>> START Selected extract

Does anyone have experience with using acoustic curtains on the wall for absorption instead of acoustic panels with OC703 (or similar)? I had never thought a curtain could absorb very much sound (especially lower frequencies) but the specs seem to do better than 2" OC703 especially at the lower frequencies. 

https://www.rosebrand.com/product1210/32-oz-Magic-Velour-FR.aspx?tid=2&info=acoustic%2bc


----------



## HopefulFred

Mocs123 said:


> Does anyone have experience with using acoustic curtains on the wall for absorption instead of acoustic panels with OC703 (or similar)? I had never thought a curtain could absorb very much sound (especially lower frequencies) but the specs seem to do better than 2" OC703 especially at the lower frequencies.


I don't have any experience with this, but I would caution anyone to read the fine print on these tests. First, the curtain was hung 4" from the wall. Second, the test method was the reverberation method (I have no idea if that's how all other materials are tested, but I know it's not the only possible test method). Third, the test uses 2 panels.


----------



## Mocs123

I saw that the curtain was 4" away from the wall, but I didn't see where it uses 2 panels. Does it state somewhere that this fabric was doubled up?

I also didn't know there were different test methods so I might not be comparing apples to apples.


If something is too good to be true it normally is.


----------



## rcsauvag

Mashie Saldana said:


> This is the current status of my room. The soffit is a 12"x24" bass trap, the ceiling treatment is 2" absorption, as are the walls:


 I have GIK panels I need to hang on my ceiling. They came with toggle bolts, but I'm reluctant to use those as I'd have to make big hole in the ceiling to push them through, which would put holes into my sound isolation plan.

What are you using on the ceiling here? I see the wire going into a silver thing, but not sure what that's called? If you get a bass heavy scene do they move around a bit?


----------



## HopefulFred

Mocs123 said:


> I saw that the curtain was 4" away from the wall, but I didn't see where it uses 2 panels.


The dimensions of the test material are given. IIRC, they say it's 108" wide and a single panel is 54".


----------



## Mashie Saldana

rcsauvag said:


> What are you using on the ceiling here? I see the wire going into a silver thing, but not sure what that's called? If you get a bass heavy scene do they move around a bit?


I use 36 of these: https://www.sign-holders.co.uk/hang...linder-ceiling-hanging-fitting-with-hook.html

Not cheap but totally worth it and dead easy to adjust.


----------



## Mocs123

After several years of being without a theater, I built version 3 of my theater last summer and got the theater functional, but time constraints and budget over-runs prevented me from putting the finishing touches on like acoustical treatments, and I believe it’s time to remedy that situation. I’m looking for advice on how many panels to purchase and where to hang them.

>> END Selected extract
>> START Source excerpt

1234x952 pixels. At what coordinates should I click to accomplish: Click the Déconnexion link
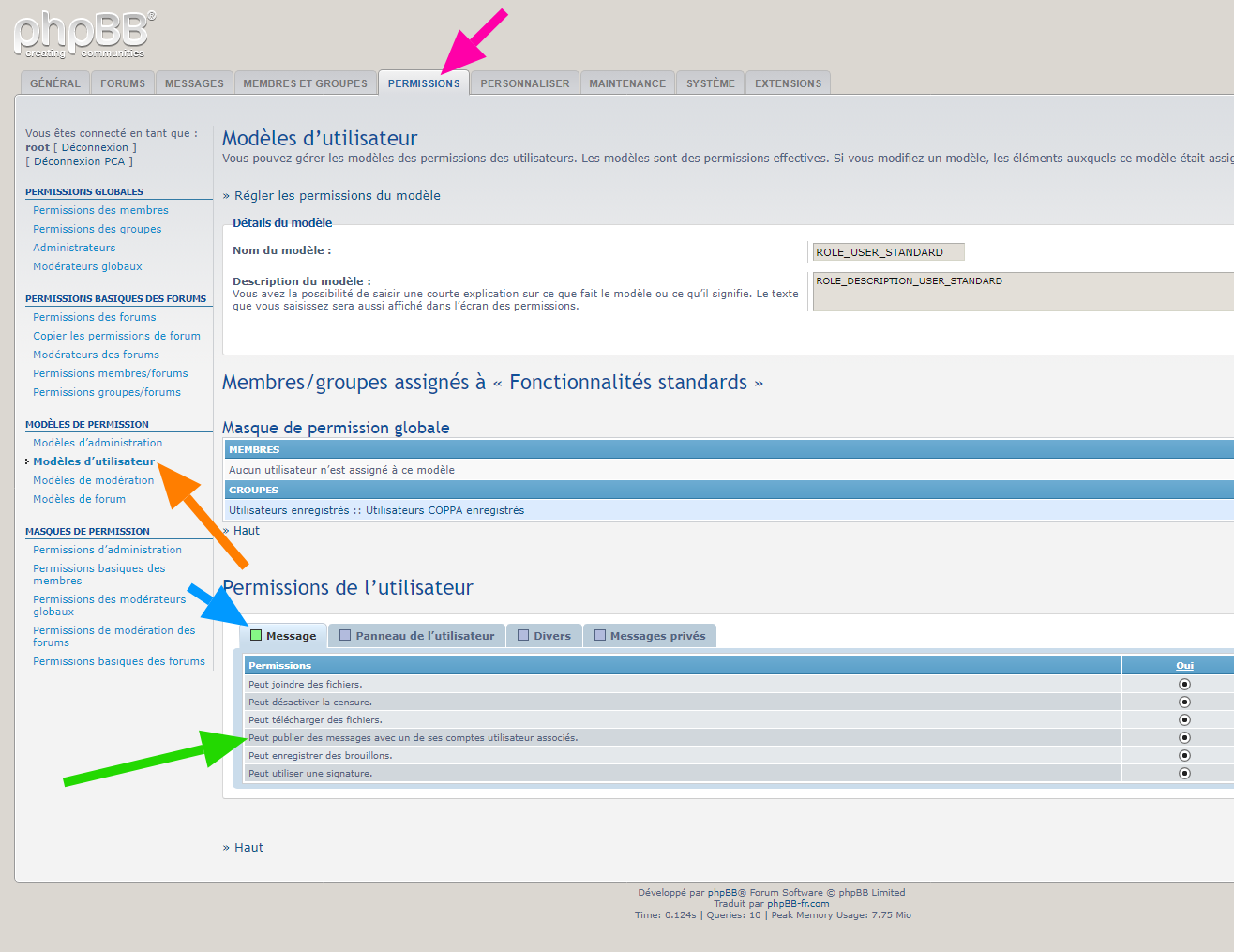[x=95, y=147]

>> END Source excerpt

Instructions:
1 > Which usernames appear as headings over posts in the acoustic treatment thread? List each one once, in the order it first appears.
2 > Return the passage from the acoustic treatment thread starting at "I have GIK panels" and ending at "sound isolation plan.".
3 > Resume the acoustic treatment thread immediately after its last sentence.

Answers below:
1 >
HopefulFred
Mocs123
rcsauvag
Mashie Saldana

2 >
I have GIK panels I need to hang on my ceiling. They came with toggle bolts, but I'm reluctant to use those as I'd have to make big hole in the ceiling to push them through, which would put holes into my sound isolation plan.

3 >
Let’s start by telling you about my room. The room is 16’x21’x8’ with luxury vinyl plank floor over concrete. Walls are double 5/8” heavyweight drywall with rockwool insulation and the ceiling is 5/8” drywall with pink fiberglass insulation above. 

The room has the screen mounted 27” away from the front wall and a “false wall” with the L/C/R and four subs behind the screen. The room has a two-row configuration with three seats in each row and the second row on a 12” riser. The surround and rear-surround speakers are in-wall speakers, and the four Atmos speakers are in-ceiling speakers. I have two layers of Linacoustic duct liner floor to ceiling behind the screen wall that wraps around the corners approximately 18”.

I have 21 Auralex Minifusers for diffusion that are currently unmounted (and unpainted!). I can use them in any configuration, but I was thinking of making a three foot tall and seven foot wide panel with them and mounting it above the rear seats on the back wall, but can use them in another configuration if it treats the room better. 

My initial thoughts are in addition to the Minifusers on the rear wall to put Acoustimac absorption panels on the walls – I was thinking four – 2’x4’x2” panels on each side wall as well as a couple of 2’x4’ panels on the ceiling. I have attached a sketch of my planned layout, does that look OK or are there things that I could do to differently to increase effectiveness? Should I make any of the panels 4” bass traps rather than 2” panels? If so which ones? My OCD for symmetry says maybe the ceiling mounted panels but that might not be best. 

Also, I am thinking of going with Acoustimac’s Eco-Core insulation as they say it outperforms Roxul or OC703 – Does anyone have any experience with it? Also, my room is a dark gray and I am thinking of going with black panels. Is there any advantage between any of their three fabric options (DMD, Executive, and Suede)?

I've attached some pictures of the room (I hadn't finished the black velvet side panels around the screen when I took these pictures - it's complete now).

Thank you so much for your help as I work through the last few touches of my Home Theater!


----------



## mtbdudex

Mocs123;
What speakers are you using behind the screen? Are they controlled waveguides by chance?

That will affect your side wall treatment strategy and placement.

Also, are you meeting the minimum spacing / degrees for the R and L?
If not, you’d be better off putting them outside the screen.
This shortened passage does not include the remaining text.